Percebemos, assim, que o acordo traz novas oportunidades, mas que para serem aproveitadas deve haver um forte planejamento, tanto por parte da Indústria quanto por parte do Estado. A abertura, como prevê o acordo, deve ser implantado gradualmente em um prazo de 15 anos.
Nesse período, para que a indústria brasileira não perca expressão - em especial as de Alta Tecnologia - é importante reforçar os elementos socioespaciais e estruturais que permitam a instalação de fábricas competitivas, como o aumento da infraestrutura, fomento da qualificação técnica, melhora da malha energética e incentivos à inovação em ciência e tecnologia, por exemplo.
O futuro do Acordo e o futuro do Tratado
O Tratado de Assunção, constituidor do Mercosul, teve como motivador a inserção dos Estados membros nos novos circuitos da economia mundial e para enfrentar “a consolidação de grandes espaços econômicos”. Todavia, apesar da vontade política no Cone Sul, a desigualdade econômica entre os países tem sido uma barreira para a integração para além da aduaneira.

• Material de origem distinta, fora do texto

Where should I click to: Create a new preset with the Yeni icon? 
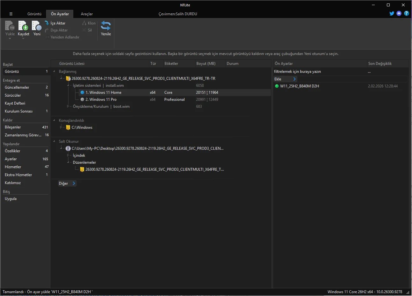coord(37,26)
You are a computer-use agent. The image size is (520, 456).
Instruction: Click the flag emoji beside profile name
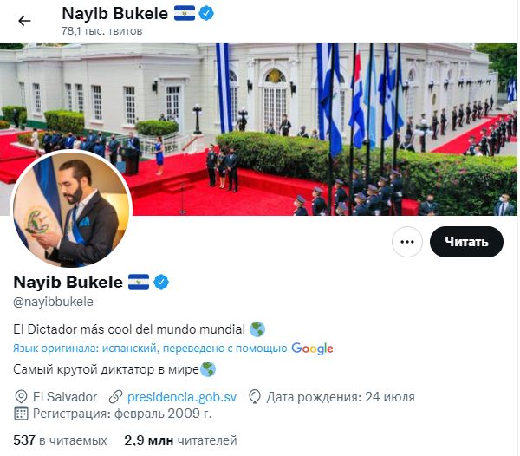pos(139,282)
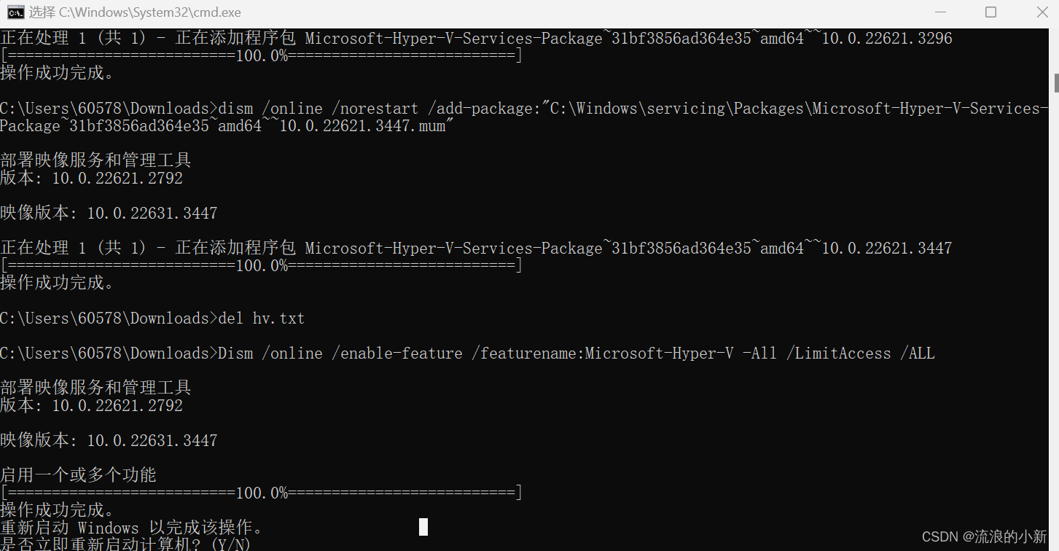Click the '启用一个或多个功能' line
This screenshot has width=1059, height=551.
(x=78, y=475)
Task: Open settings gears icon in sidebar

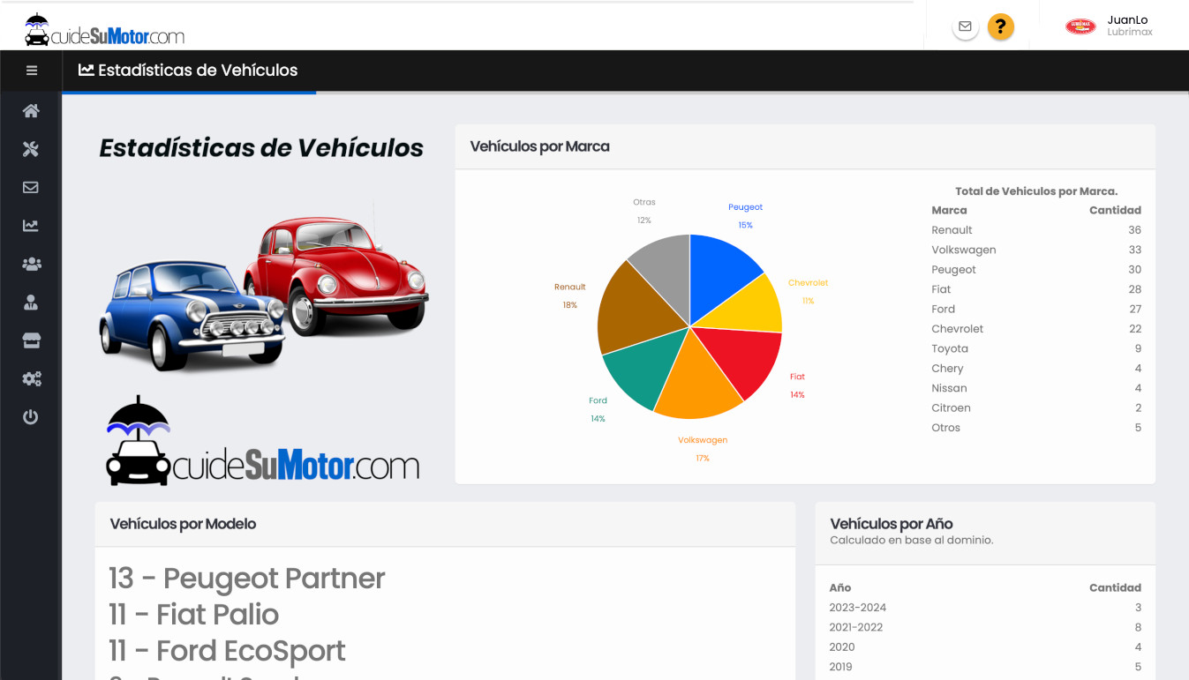Action: [31, 379]
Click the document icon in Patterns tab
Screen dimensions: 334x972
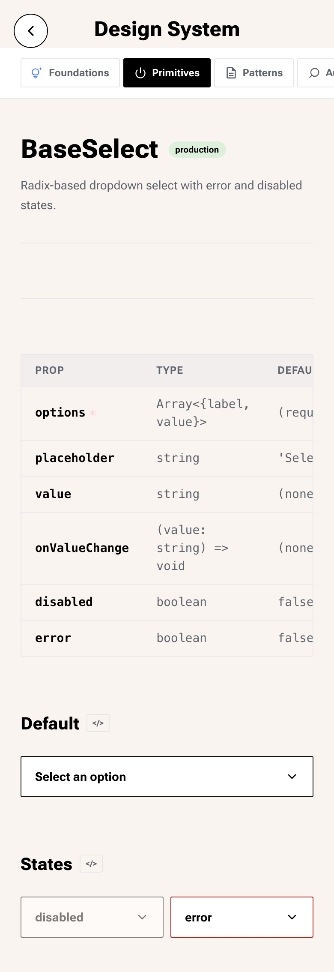[231, 73]
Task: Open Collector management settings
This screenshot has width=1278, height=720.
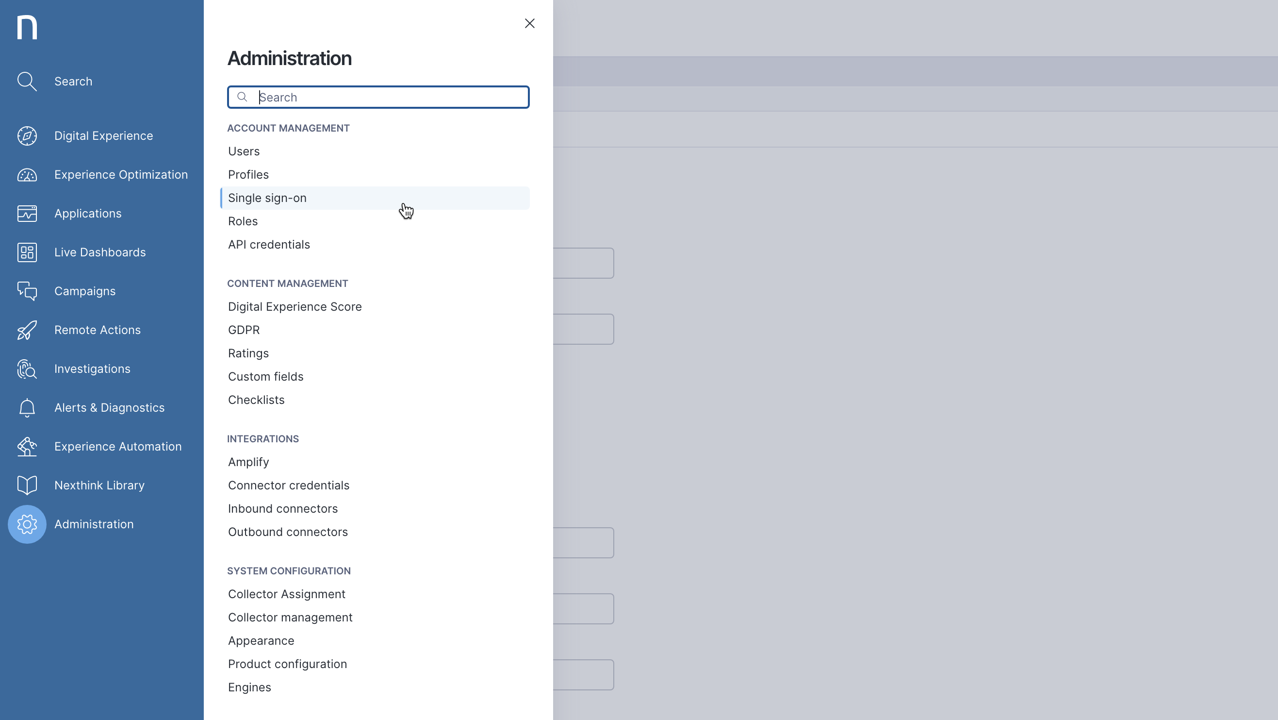Action: (290, 618)
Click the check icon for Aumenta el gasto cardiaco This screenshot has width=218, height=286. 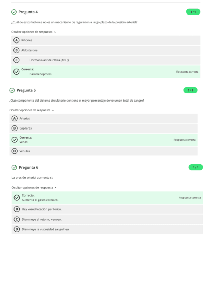coord(17,198)
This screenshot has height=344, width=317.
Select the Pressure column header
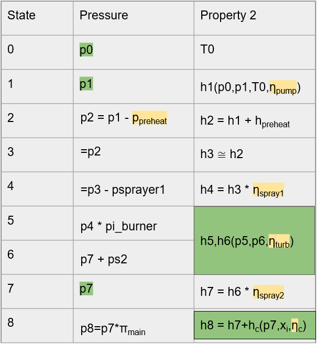tap(134, 18)
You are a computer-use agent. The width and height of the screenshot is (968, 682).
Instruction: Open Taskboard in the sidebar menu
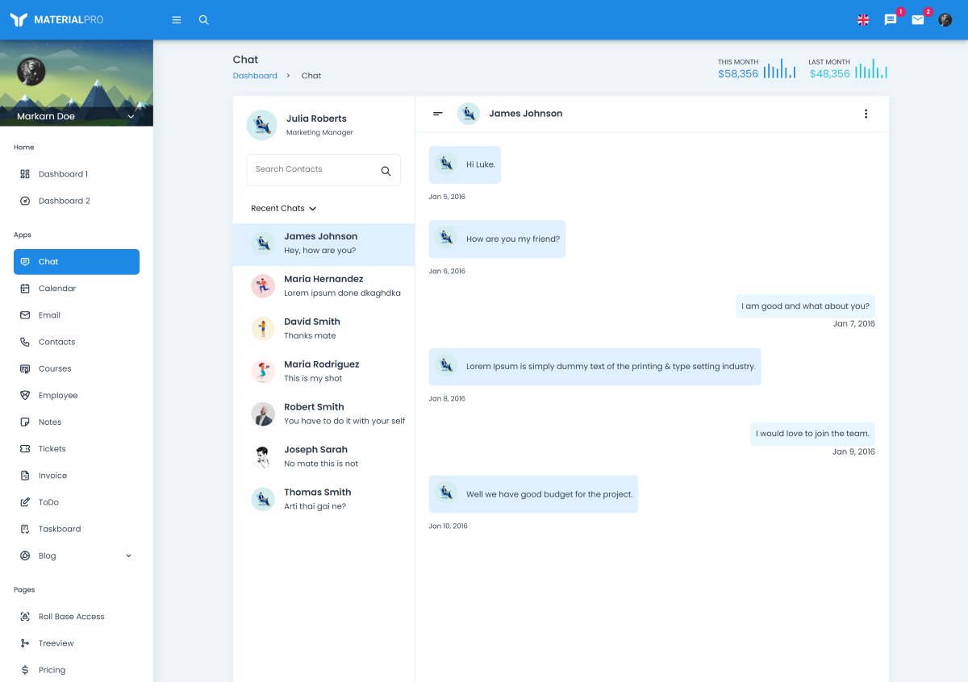[60, 529]
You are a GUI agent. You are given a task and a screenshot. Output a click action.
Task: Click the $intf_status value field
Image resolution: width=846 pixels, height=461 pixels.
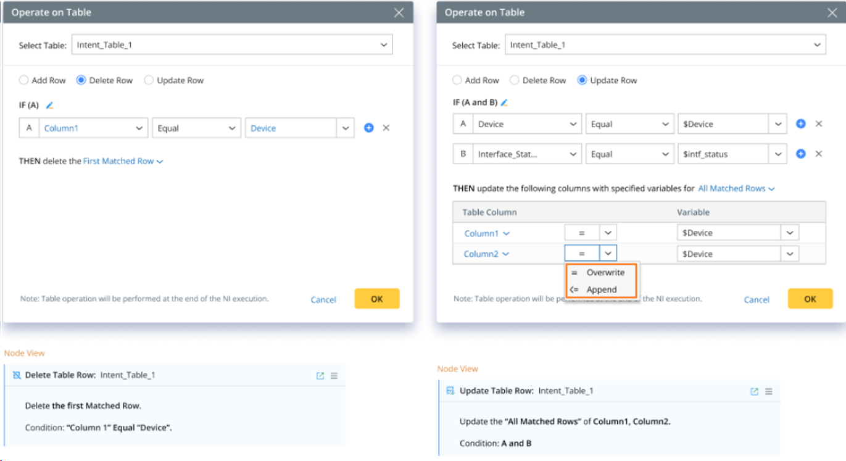pyautogui.click(x=723, y=154)
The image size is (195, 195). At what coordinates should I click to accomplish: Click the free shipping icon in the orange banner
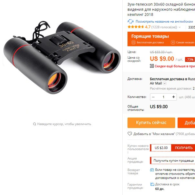tap(133, 42)
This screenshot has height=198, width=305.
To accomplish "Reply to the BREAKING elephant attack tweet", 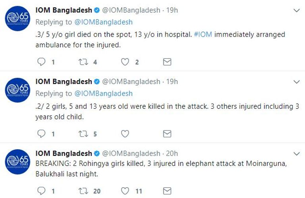I will click(42, 191).
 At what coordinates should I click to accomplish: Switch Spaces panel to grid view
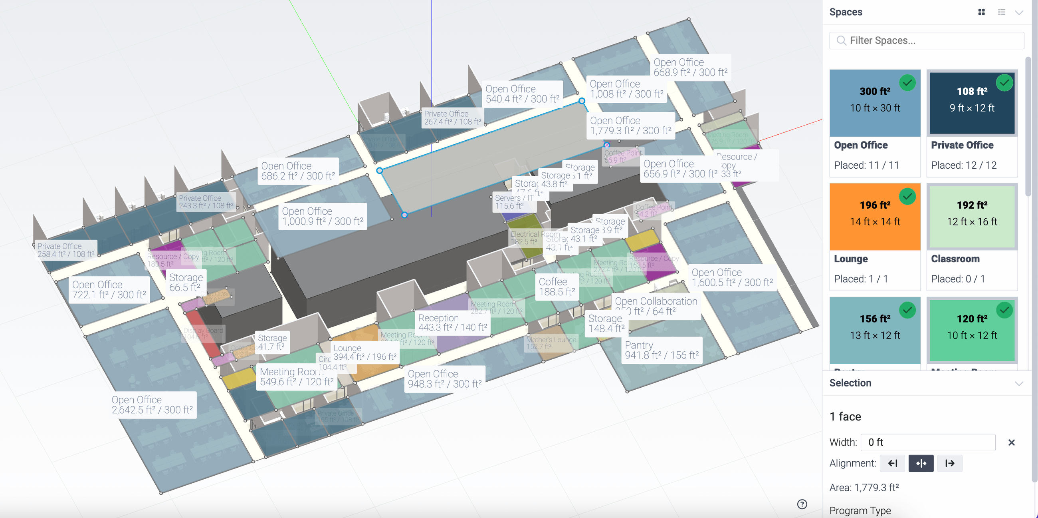[981, 12]
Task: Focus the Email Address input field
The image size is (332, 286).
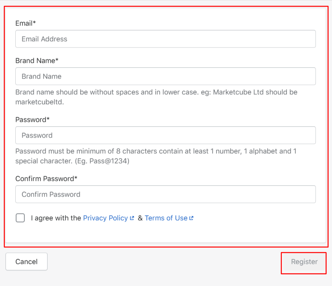Action: coord(165,39)
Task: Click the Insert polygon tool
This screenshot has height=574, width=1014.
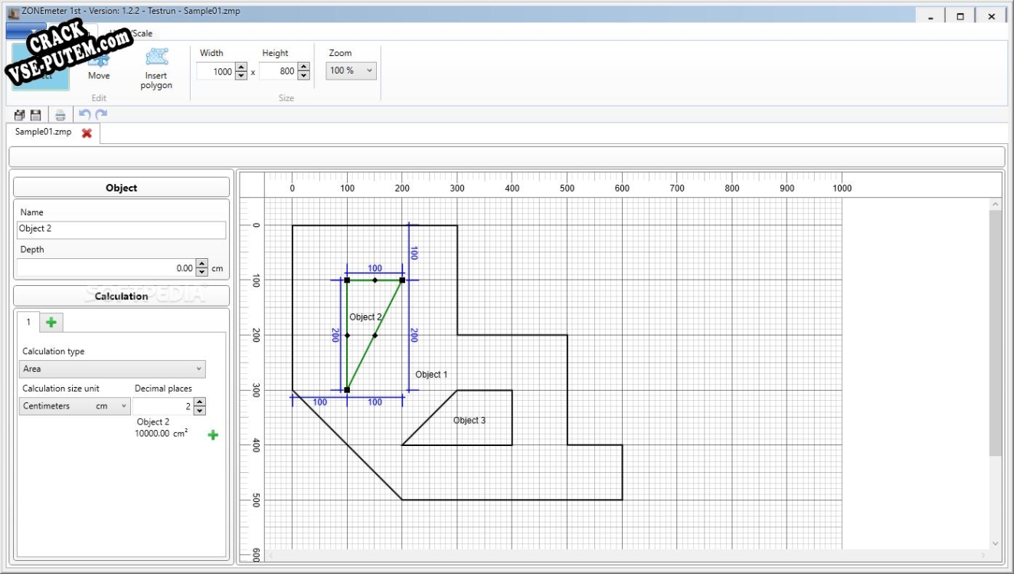Action: 156,68
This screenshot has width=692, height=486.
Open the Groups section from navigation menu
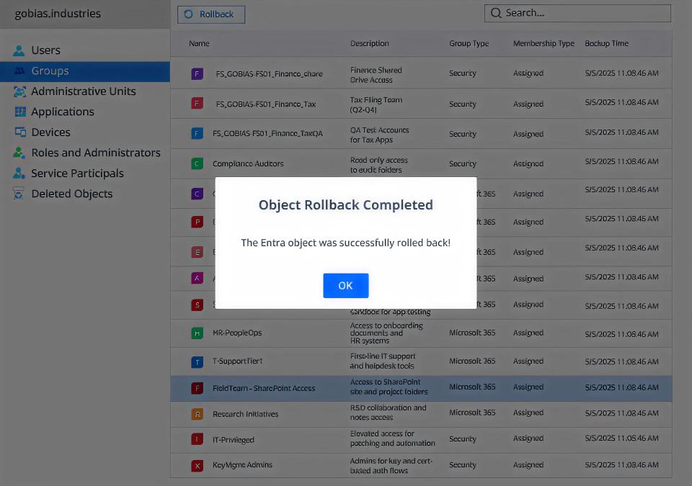click(48, 71)
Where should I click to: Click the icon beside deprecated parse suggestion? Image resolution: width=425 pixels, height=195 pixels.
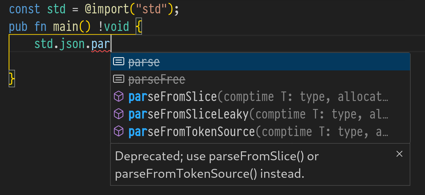119,61
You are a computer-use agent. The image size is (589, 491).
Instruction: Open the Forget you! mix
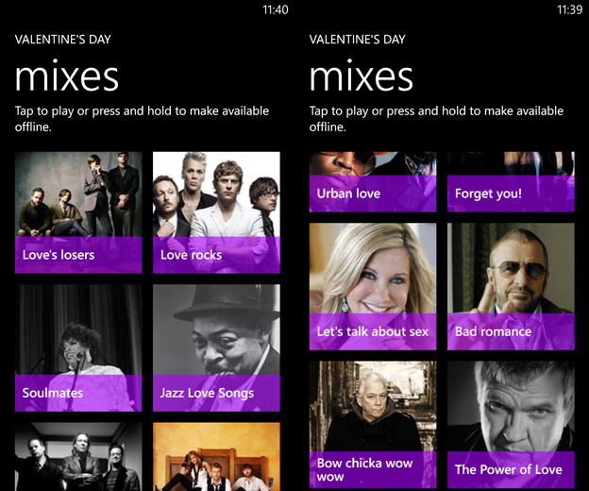[511, 182]
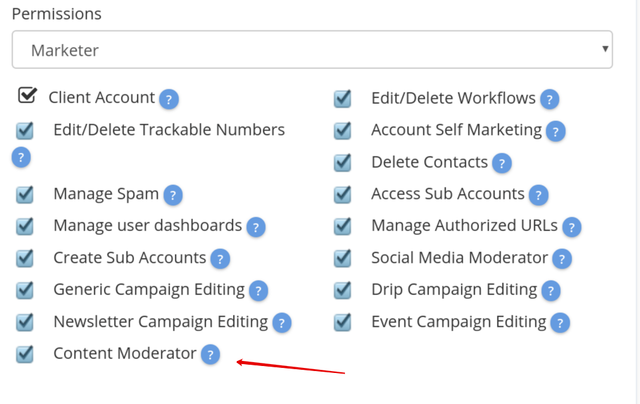Uncheck Drip Campaign Editing permission

pos(342,290)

Embora o tratado intrazonal prever a livre circulação de bens, serviços e fatores produtivos, os produtos não são livres de taxas. A ratificação do Acordo de Livre Comércio entre os dois blocos está catalisando um processo de integração interna. Um exemplo é a Argentina, que taxa automaticamente os produtos brasileiros em 2,5%, e o Uruguai, que tem um imposto consular de 3%. É nesse contexto que, se o acordo entrar em vigor, as empresas europeias terão mais vantagens em relação às empresas locais.
As recentes disputas ideológicas internas no Mercosul têm impedido ainda mais a consolidação do bloco como uma instituição para além da mera união aduaneira. Em 2019, em uma gesto inédito, Jair Bolsonaro decidiu não comparecer à posse do presidente argentino Alberto Fernandez. A relação entre os dois maiores players do bloco derreteram-se a ponto do Brasil perder o posto de maior parceiro comercial da Argentina para a China em abril de 2020. |
A expectativa é que, com a ratificação do acordo, os países do bloco atuem de maneira a aumentar a integração para que possam fazer frente aos novos desafios postos.